Records for this task
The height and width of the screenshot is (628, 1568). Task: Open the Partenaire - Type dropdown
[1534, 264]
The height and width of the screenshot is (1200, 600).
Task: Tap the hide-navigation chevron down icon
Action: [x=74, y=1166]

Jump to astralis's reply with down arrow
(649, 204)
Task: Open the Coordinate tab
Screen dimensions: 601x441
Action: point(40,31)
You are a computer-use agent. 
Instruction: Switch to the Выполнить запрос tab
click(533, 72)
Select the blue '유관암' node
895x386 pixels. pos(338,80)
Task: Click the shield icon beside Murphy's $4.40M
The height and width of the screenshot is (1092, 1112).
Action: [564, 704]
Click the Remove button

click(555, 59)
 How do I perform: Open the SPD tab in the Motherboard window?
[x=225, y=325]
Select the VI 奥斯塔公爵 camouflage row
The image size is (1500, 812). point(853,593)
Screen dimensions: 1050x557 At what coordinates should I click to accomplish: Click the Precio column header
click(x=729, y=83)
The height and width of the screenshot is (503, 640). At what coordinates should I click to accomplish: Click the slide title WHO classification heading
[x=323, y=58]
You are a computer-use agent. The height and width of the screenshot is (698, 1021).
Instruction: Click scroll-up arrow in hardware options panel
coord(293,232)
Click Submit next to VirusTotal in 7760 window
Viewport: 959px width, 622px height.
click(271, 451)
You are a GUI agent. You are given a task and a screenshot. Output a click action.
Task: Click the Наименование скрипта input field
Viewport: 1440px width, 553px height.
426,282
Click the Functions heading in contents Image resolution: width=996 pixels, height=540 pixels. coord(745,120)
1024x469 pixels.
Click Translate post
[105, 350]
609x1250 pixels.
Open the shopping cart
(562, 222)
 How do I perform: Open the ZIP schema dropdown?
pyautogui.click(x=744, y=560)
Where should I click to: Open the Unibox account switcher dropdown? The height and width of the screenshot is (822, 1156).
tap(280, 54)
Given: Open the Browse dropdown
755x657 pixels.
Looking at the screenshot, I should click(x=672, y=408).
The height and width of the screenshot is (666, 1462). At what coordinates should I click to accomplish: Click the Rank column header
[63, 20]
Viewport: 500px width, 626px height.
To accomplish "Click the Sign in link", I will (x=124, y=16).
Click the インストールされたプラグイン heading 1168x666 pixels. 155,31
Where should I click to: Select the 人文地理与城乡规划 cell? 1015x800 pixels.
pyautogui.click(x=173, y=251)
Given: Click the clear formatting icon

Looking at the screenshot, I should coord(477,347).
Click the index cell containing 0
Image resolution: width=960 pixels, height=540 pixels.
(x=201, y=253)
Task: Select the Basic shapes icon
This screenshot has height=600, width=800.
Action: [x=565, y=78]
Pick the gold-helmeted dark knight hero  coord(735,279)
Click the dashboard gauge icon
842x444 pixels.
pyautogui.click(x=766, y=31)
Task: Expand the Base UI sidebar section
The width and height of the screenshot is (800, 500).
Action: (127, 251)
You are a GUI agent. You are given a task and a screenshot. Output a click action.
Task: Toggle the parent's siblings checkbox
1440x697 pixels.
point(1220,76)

Aim of the task
The answer is the line with "Click Translate post" plus every line after it, printed exactly as they appear above.

Exercise answer
Click Translate post
[105, 350]
609x1250 pixels.
Open the shopping cart
(562, 222)
 How do I perform: Open the ZIP schema dropdown?
pyautogui.click(x=744, y=560)
Where should I click to: Open the Unibox account switcher dropdown? The height and width of the screenshot is (822, 1156).
tap(280, 54)
Given: Open the Browse dropdown
755x657 pixels.
Looking at the screenshot, I should click(x=672, y=408).
The height and width of the screenshot is (666, 1462). At what coordinates should I click to accomplish: Click the Rank column header
[63, 20]
Viewport: 500px width, 626px height.
To accomplish "Click the Sign in link", I will (x=124, y=16).
Click the インストールされたプラグイン heading 1168x666 pixels. 155,31
Where should I click to: Select the 人文地理与城乡规划 cell? 1015x800 pixels.
pyautogui.click(x=173, y=251)
Given: Click the clear formatting icon

Looking at the screenshot, I should coord(477,347).
Click the index cell containing 0
Image resolution: width=960 pixels, height=540 pixels.
(x=201, y=253)
Task: Select the Basic shapes icon
This screenshot has height=600, width=800.
Action: [x=565, y=78]
Pick the gold-helmeted dark knight hero  coord(735,279)
Click the dashboard gauge icon
842x444 pixels.
pyautogui.click(x=766, y=31)
Task: Expand the Base UI sidebar section
The width and height of the screenshot is (800, 500).
Action: (127, 251)
You are a GUI agent. You are given a task and a screenshot. Output a click action.
Task: Toggle the parent's siblings checkbox
1440x697 pixels.
point(1220,76)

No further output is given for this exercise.